Numerical estimation of the lock-in domain of a DC/AC inverter
Anton Ponomarev, Lutz Gröll, Veit Hagenmeyer
TL;DR
The paper addresses the transient stability of a grid-tied DC/AC inverter control loop by estimating the lock-in domain for a cascade of a 4D linear current controller and a 2D nonlinear PLL. It introduces a vector Lyapunov framework: a quadratic Lyapunov function for the CC and a PLL Lyapunov function built from limit cycles of a CC‑influenced PLL comparison system, yielding a forward-invariant region whose LaSalle-based convergence to the origin is established. An improved estimation uses a nonincreasing bound Φ that ties the PLL and CC Lyapunov functions, derived via a differential equation dependent on a bound function F; the result is a larger, practically computable lock-in domain.

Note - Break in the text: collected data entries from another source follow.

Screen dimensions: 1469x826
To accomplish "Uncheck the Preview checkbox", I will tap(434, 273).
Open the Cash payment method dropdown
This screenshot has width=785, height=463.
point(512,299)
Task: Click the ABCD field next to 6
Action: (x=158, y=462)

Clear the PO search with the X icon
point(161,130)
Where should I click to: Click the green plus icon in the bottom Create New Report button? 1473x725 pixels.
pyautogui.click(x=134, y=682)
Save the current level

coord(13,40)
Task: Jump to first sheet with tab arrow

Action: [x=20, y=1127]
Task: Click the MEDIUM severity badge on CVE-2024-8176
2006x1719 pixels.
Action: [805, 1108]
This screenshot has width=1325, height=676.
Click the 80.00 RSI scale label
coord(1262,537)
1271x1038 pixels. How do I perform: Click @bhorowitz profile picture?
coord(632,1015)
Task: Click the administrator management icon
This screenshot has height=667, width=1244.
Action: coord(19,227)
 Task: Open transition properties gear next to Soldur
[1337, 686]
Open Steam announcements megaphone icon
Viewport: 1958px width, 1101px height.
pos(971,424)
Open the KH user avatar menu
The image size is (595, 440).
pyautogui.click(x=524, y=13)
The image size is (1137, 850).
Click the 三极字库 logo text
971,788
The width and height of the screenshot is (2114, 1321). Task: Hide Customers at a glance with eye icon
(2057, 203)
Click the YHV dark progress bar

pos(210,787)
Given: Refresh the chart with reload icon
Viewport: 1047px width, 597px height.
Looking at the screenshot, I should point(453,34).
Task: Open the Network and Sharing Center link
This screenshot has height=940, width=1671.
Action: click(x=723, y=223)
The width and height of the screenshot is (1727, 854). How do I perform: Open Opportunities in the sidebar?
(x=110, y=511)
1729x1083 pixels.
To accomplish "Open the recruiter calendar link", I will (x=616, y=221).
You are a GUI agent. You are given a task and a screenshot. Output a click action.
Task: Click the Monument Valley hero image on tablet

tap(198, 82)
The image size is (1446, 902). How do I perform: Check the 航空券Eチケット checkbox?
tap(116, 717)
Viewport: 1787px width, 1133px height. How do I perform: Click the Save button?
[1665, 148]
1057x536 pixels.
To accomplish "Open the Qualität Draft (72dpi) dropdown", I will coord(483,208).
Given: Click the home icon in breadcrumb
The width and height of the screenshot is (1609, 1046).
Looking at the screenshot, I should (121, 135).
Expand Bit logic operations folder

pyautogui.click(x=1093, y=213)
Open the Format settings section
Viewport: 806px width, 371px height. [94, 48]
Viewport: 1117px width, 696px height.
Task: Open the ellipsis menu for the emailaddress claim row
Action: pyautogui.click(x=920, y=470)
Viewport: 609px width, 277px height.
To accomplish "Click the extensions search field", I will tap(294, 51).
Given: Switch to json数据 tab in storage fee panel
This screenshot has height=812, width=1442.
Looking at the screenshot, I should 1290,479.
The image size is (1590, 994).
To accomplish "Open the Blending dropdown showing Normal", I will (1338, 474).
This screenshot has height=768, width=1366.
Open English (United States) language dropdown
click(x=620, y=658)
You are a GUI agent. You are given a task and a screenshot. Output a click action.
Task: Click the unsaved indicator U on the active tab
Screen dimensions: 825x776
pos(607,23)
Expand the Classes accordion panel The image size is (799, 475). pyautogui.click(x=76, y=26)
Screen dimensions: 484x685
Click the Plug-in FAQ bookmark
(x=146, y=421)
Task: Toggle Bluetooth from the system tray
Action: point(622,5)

The approach is implemented numerically using DAEs to construct the comparison system and to approximate the PLL’s Lyapunov function, yielding actionable domain estimates in the CC–PLL state space with observable differences when PLL parameters are altered. This framework extends to other cascaded linear-nonlinear systems and offers a robust tool for ensuring favorable transient performance in power-electronics control loops.
Abstract
We estimate the lock-in domain of the origin of a current control system which is used in common DC/AC inverter designs. The system is a cascade connection of a 4-dimensional linear system (current controller, CC) followed by a two-dimensional nonlinear system (phase-locked loop, PLL). For the PLL, we construct a Lyapunov function via numerical approximation of its level curves. In combination with the quadratic Lyapunov function of the CC, it forms a vector Lyapunov function (VLF) for the overall system. A forward-invariant set of the VLF is found via numerical application of the comparison principle. By LaSalle's invariance principle, convergence to the origin is established.